■ **WORK REQUEST**:
Could you write out all of the data again, word for word?

■ **DATA SHOWN**:
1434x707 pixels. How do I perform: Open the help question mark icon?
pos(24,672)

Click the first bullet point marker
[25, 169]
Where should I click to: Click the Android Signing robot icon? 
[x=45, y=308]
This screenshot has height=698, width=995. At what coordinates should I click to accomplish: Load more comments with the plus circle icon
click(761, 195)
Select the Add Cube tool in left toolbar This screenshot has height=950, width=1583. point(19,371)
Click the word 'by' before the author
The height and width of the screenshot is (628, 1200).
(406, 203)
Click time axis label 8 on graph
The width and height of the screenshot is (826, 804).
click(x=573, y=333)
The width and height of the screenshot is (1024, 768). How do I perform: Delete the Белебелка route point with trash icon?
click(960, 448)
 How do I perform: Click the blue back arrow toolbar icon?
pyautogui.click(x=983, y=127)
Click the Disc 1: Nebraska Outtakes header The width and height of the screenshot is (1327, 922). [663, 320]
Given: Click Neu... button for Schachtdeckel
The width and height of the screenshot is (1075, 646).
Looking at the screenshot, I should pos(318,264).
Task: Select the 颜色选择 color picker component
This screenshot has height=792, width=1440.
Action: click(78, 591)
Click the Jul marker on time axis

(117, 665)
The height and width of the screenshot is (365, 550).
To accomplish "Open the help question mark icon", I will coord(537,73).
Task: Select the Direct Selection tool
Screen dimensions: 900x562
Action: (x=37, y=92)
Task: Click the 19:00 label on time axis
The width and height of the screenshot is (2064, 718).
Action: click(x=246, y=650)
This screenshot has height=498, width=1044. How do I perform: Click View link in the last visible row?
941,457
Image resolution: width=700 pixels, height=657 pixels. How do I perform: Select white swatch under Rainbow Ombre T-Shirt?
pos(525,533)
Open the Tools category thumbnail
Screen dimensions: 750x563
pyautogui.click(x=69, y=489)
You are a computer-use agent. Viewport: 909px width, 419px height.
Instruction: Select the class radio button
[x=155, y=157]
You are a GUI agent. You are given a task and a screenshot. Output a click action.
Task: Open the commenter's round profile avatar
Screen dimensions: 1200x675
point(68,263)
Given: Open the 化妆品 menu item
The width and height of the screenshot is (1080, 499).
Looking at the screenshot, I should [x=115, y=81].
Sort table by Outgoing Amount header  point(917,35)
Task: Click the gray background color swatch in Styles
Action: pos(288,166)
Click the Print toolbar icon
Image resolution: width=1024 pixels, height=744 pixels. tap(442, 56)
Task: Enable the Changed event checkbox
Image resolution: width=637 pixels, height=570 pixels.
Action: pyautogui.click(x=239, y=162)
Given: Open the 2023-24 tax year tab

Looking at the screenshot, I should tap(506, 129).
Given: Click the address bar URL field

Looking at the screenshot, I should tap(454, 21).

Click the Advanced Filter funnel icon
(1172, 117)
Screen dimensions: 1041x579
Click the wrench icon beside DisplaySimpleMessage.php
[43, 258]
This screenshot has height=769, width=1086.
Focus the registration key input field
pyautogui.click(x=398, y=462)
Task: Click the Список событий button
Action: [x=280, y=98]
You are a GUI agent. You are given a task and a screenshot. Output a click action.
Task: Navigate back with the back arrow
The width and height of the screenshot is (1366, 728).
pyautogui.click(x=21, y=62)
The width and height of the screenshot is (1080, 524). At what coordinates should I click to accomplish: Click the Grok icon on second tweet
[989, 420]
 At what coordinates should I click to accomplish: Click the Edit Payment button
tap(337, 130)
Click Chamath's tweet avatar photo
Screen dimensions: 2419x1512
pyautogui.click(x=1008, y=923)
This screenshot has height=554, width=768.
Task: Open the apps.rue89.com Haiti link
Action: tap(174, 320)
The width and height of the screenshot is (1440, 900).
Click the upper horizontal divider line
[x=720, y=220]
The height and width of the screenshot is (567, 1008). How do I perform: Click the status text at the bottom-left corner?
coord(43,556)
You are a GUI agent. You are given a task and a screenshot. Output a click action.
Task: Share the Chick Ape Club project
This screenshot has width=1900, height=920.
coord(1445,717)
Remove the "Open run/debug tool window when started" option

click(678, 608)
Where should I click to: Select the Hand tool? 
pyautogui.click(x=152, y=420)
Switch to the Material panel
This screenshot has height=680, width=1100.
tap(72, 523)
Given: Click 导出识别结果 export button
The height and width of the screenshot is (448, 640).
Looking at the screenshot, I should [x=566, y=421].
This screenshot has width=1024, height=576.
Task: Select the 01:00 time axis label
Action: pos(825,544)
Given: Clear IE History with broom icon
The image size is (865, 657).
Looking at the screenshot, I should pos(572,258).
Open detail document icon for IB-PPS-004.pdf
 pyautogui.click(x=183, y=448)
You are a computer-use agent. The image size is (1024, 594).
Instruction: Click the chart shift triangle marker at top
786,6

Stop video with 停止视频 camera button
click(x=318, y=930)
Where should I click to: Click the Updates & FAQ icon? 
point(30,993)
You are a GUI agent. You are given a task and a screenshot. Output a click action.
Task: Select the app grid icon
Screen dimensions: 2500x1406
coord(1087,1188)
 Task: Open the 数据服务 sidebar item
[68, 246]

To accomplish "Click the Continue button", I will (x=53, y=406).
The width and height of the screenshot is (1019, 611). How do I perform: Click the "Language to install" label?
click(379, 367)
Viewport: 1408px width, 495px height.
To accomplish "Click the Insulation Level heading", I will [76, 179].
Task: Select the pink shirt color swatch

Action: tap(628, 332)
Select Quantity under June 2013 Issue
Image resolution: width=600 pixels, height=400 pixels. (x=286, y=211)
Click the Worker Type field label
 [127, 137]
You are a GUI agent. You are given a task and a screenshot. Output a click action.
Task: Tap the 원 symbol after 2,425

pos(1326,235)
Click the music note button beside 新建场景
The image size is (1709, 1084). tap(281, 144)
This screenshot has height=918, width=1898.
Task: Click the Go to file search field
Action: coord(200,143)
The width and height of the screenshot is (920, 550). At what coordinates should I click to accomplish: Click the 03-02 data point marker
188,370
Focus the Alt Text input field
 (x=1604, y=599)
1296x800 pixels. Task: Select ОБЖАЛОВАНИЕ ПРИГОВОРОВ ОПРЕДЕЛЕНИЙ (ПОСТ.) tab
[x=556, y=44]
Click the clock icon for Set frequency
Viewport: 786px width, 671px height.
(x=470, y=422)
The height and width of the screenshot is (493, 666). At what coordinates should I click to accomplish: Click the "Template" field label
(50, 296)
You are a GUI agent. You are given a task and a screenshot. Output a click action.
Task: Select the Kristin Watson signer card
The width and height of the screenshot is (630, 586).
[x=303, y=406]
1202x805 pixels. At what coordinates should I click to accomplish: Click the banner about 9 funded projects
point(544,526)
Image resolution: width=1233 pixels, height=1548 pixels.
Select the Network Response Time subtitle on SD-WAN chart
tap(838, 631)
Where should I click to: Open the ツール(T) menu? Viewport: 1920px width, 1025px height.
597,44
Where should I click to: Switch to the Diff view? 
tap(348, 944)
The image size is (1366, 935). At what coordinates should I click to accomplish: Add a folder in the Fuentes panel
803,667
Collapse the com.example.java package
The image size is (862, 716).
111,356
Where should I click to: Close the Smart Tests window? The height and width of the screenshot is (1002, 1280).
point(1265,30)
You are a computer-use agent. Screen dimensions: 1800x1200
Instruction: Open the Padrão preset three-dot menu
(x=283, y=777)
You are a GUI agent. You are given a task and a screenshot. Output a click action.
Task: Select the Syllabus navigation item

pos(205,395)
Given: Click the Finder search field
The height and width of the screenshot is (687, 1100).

■ **REPLY**:
1434x707 pixels. How do I perform: Open the help question mark icon?
pos(24,672)

Click the first bullet point marker
[25, 169]
Where should I click to: Click the Android Signing robot icon? 
[x=45, y=308]
This screenshot has height=698, width=995. At what coordinates should I click to accomplish: Load more comments with the plus circle icon
click(761, 195)
Select the Add Cube tool in left toolbar This screenshot has height=950, width=1583. point(19,371)
Click the word 'by' before the author
The height and width of the screenshot is (628, 1200).
(406, 203)
Click time axis label 8 on graph
The width and height of the screenshot is (826, 804).
click(x=573, y=333)
The width and height of the screenshot is (1024, 768). How do I perform: Delete the Белебелка route point with trash icon?
click(960, 448)
 How do I perform: Click the blue back arrow toolbar icon?
pyautogui.click(x=983, y=127)
Click the Disc 1: Nebraska Outtakes header The width and height of the screenshot is (1327, 922). [663, 320]
Given: Click Neu... button for Schachtdeckel
The width and height of the screenshot is (1075, 646).
Looking at the screenshot, I should pos(318,264).
Task: Select the 颜色选择 color picker component
This screenshot has height=792, width=1440.
Action: click(78, 591)
Click the Jul marker on time axis

(117, 665)
The height and width of the screenshot is (365, 550).
To accomplish "Open the help question mark icon", I will coord(537,73).
Task: Select the Direct Selection tool
Screen dimensions: 900x562
Action: (x=37, y=92)
Task: Click the 19:00 label on time axis
The width and height of the screenshot is (2064, 718).
Action: click(x=246, y=650)
This screenshot has height=498, width=1044. How do I perform: Click View link in the last visible row?
941,457
Image resolution: width=700 pixels, height=657 pixels. How do I perform: Select white swatch under Rainbow Ombre T-Shirt?
pos(525,533)
Open the Tools category thumbnail
Screen dimensions: 750x563
pyautogui.click(x=69, y=489)
You are a computer-use agent. Viewport: 909px width, 419px height.
Instruction: Select the class radio button
[x=155, y=157]
You are a GUI agent. You are given a task and a screenshot. Output a click action.
Task: Open the commenter's round profile avatar
Screen dimensions: 1200x675
point(68,263)
Given: Open the 化妆品 menu item
The width and height of the screenshot is (1080, 499).
Looking at the screenshot, I should [x=115, y=81].
Sort table by Outgoing Amount header  point(917,35)
Task: Click the gray background color swatch in Styles
Action: pos(288,166)
Click the Print toolbar icon
Image resolution: width=1024 pixels, height=744 pixels. tap(442, 56)
Task: Enable the Changed event checkbox
Image resolution: width=637 pixels, height=570 pixels.
Action: pyautogui.click(x=239, y=162)
Given: Open the 2023-24 tax year tab

Looking at the screenshot, I should tap(506, 129).
Given: Click the address bar URL field

Looking at the screenshot, I should tap(454, 21).

Click the Advanced Filter funnel icon
(1172, 117)
Screen dimensions: 1041x579
Click the wrench icon beside DisplaySimpleMessage.php
[43, 258]
This screenshot has height=769, width=1086.
Focus the registration key input field
pyautogui.click(x=398, y=462)
Task: Click the Список событий button
Action: [x=280, y=98]
You are a GUI agent. You are given a task and a screenshot. Output a click action.
Task: Navigate back with the back arrow
The width and height of the screenshot is (1366, 728).
pyautogui.click(x=21, y=62)
The width and height of the screenshot is (1080, 524). At what coordinates should I click to accomplish: Click the Grok icon on second tweet
[989, 420]
 At what coordinates should I click to accomplish: Click the Edit Payment button
tap(337, 130)
Click Chamath's tweet avatar photo
Screen dimensions: 2419x1512
pyautogui.click(x=1008, y=923)
This screenshot has height=554, width=768.
Task: Open the apps.rue89.com Haiti link
Action: tap(174, 320)
The width and height of the screenshot is (1440, 900).
Click the upper horizontal divider line
[x=720, y=220]
The height and width of the screenshot is (567, 1008). How do I perform: Click the status text at the bottom-left corner?
coord(43,556)
You are a GUI agent. You are given a task and a screenshot. Output a click action.
Task: Share the Chick Ape Club project
This screenshot has width=1900, height=920.
coord(1445,717)
Remove the "Open run/debug tool window when started" option

click(678, 608)
Where should I click to: Select the Hand tool? 
pyautogui.click(x=152, y=420)
Switch to the Material panel
This screenshot has height=680, width=1100.
tap(72, 523)
Given: Click 导出识别结果 export button
The height and width of the screenshot is (448, 640).
Looking at the screenshot, I should [x=566, y=421].
This screenshot has width=1024, height=576.
Task: Select the 01:00 time axis label
Action: pos(825,544)
Given: Clear IE History with broom icon
The image size is (865, 657).
Looking at the screenshot, I should pos(572,258).
Open detail document icon for IB-PPS-004.pdf
 pyautogui.click(x=183, y=448)
You are a computer-use agent. The image size is (1024, 594).
Instruction: Click the chart shift triangle marker at top
786,6

Stop video with 停止视频 camera button
click(x=318, y=930)
Where should I click to: Click the Updates & FAQ icon? 
point(30,993)
You are a GUI agent. You are given a task and a screenshot. Output a click action.
Task: Select the app grid icon
Screen dimensions: 2500x1406
coord(1087,1188)
 Task: Open the 数据服务 sidebar item
[68, 246]

To accomplish "Click the Continue button", I will (x=53, y=406).
The width and height of the screenshot is (1019, 611). How do I perform: Click the "Language to install" label?
click(379, 367)
Viewport: 1408px width, 495px height.
To accomplish "Click the Insulation Level heading", I will [76, 179].
Task: Select the pink shirt color swatch

Action: tap(628, 332)
Select Quantity under June 2013 Issue
Image resolution: width=600 pixels, height=400 pixels. (x=286, y=211)
Click the Worker Type field label
 [127, 137]
You are a GUI agent. You are given a task and a screenshot. Output a click action.
Task: Tap the 원 symbol after 2,425

pos(1326,235)
Click the music note button beside 新建场景
The image size is (1709, 1084). tap(281, 144)
This screenshot has height=918, width=1898.
Task: Click the Go to file search field
Action: coord(200,143)
The width and height of the screenshot is (920, 550). At what coordinates should I click to accomplish: Click the 03-02 data point marker
188,370
Focus the Alt Text input field
 (x=1604, y=599)
1296x800 pixels. Task: Select ОБЖАЛОВАНИЕ ПРИГОВОРОВ ОПРЕДЕЛЕНИЙ (ПОСТ.) tab
[x=556, y=44]
Click the clock icon for Set frequency
Viewport: 786px width, 671px height.
(x=470, y=422)
The height and width of the screenshot is (493, 666). At what coordinates should I click to accomplish: Click the "Template" field label
(50, 296)
You are a GUI agent. You are given a task and a screenshot. Output a click action.
Task: Select the Kristin Watson signer card
The width and height of the screenshot is (630, 586).
[x=303, y=406]
1202x805 pixels. At what coordinates should I click to accomplish: Click the banner about 9 funded projects
point(544,526)
Image resolution: width=1233 pixels, height=1548 pixels.
Select the Network Response Time subtitle on SD-WAN chart
tap(838, 631)
Where should I click to: Open the ツール(T) menu? Viewport: 1920px width, 1025px height.
597,44
Where should I click to: Switch to the Diff view? 
tap(348, 944)
The image size is (1366, 935). At what coordinates should I click to accomplish: Add a folder in the Fuentes panel
803,667
Collapse the com.example.java package
The image size is (862, 716).
111,356
Where should I click to: Close the Smart Tests window? The height and width of the screenshot is (1002, 1280).
point(1265,30)
You are a computer-use agent. Screen dimensions: 1800x1200
Instruction: Open the Padrão preset three-dot menu
(x=283, y=777)
You are a GUI agent. You are given a task and a screenshot. Output a click action.
Task: Select the Syllabus navigation item

pos(205,395)
Given: Click the Finder search field
The height and width of the screenshot is (687, 1100).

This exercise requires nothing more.